Art of the Art of Rap In the 60s and 70s, Lou Reed was legit down with the streets. But by the 80s he was punning about the dangers of strange candy. (Which makes him perhaps an innovator of proto-Modern J-pop. But focus.) Crack had just hit the streets. Social programs were being cut. Thousands were dying of AIDS. Lou had lost touch.

Luckily non-white people were also rapping.

Hold on. This is only about what it is. That’s the beauty of Ice-T’s documentary:

It’s also beautifully photographed. And it’s even better than this trailer if that’s not selling you. I don’t think it sold that many people went it came out but it’s there forever so you should check it out. I haven’t been into Hip-hop much in the last few years but I’ll always respect it as an artform. This even makes me take some people seriously I didn’t before, like Kanye. No Jay-Z in this thing, but they got Kanye. Even his best lines used to seem like throwaway jokes to me, but he can pull off a convincing acapella (if not freestyle). And it was funny hearing different stories contradict each other, I always like to hear KRS-One’s version of things.

I should probably get the DVD. I just watched it on Netflix and got the soundtrack.

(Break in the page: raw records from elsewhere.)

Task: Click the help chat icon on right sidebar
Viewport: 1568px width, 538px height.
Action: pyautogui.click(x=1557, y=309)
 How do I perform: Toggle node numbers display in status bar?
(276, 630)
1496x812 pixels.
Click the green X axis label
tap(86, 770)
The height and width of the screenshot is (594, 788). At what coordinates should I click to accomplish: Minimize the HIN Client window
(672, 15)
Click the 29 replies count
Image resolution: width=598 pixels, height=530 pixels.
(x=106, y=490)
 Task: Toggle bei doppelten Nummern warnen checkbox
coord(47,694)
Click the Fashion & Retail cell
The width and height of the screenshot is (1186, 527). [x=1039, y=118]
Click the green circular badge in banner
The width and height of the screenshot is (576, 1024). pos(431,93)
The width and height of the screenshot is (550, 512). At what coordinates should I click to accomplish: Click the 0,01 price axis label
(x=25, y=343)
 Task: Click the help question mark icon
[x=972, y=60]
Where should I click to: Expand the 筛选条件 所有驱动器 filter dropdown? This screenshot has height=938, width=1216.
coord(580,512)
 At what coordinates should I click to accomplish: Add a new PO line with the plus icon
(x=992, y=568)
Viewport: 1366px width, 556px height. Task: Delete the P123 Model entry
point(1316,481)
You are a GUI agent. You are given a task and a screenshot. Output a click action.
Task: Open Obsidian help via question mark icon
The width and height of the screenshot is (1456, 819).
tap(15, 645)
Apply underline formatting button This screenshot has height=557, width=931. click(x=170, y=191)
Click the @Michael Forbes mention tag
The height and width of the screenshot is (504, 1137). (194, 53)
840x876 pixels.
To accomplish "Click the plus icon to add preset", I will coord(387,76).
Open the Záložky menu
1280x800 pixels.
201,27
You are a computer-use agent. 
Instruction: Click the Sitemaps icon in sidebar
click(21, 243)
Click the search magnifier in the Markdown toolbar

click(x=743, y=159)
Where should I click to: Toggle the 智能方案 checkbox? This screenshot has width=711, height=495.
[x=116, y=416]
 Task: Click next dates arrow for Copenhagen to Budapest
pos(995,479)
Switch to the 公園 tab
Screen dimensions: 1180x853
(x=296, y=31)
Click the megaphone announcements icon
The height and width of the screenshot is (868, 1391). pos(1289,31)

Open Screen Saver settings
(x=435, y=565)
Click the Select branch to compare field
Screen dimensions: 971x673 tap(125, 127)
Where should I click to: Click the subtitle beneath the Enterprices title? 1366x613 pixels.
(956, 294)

You can enjoy the soundtrack itself as a good mixtape album with some exclusive freestyles, but I wouldn’t recommend it as an intro to or overview of Rap like I would recommend the movie. I feel like the movie is really made for people who do not take Rap or Hip-hop culture seriously, but there’s so many movies about “Hip-hop culture” that really gloss over the Rap part. The doc proves it’s point pretty thoroughly but this soundtrack is a little random. There’s no chronology at all and of course they are limited by rights issues and I assume it’s Ice-T personal taste here, but it doesn’t include all of the freestyles in the movie, I would say the best ones are left out. (Wiki has a complete list of all the songs.)

My personal favorite inclusions are It Takes Two which was so huge when I was a kid but people forget that one outside of the East Coast I think and it doesn’t sound like anything else so it doesn’t fit into most history retellings. And P.S.K. by Schoolly D. Ice-T’s early stuff ripped off Schoolly pretty hard I thought, but he stayed underground so most people don’t even know that. That was cool of him to include.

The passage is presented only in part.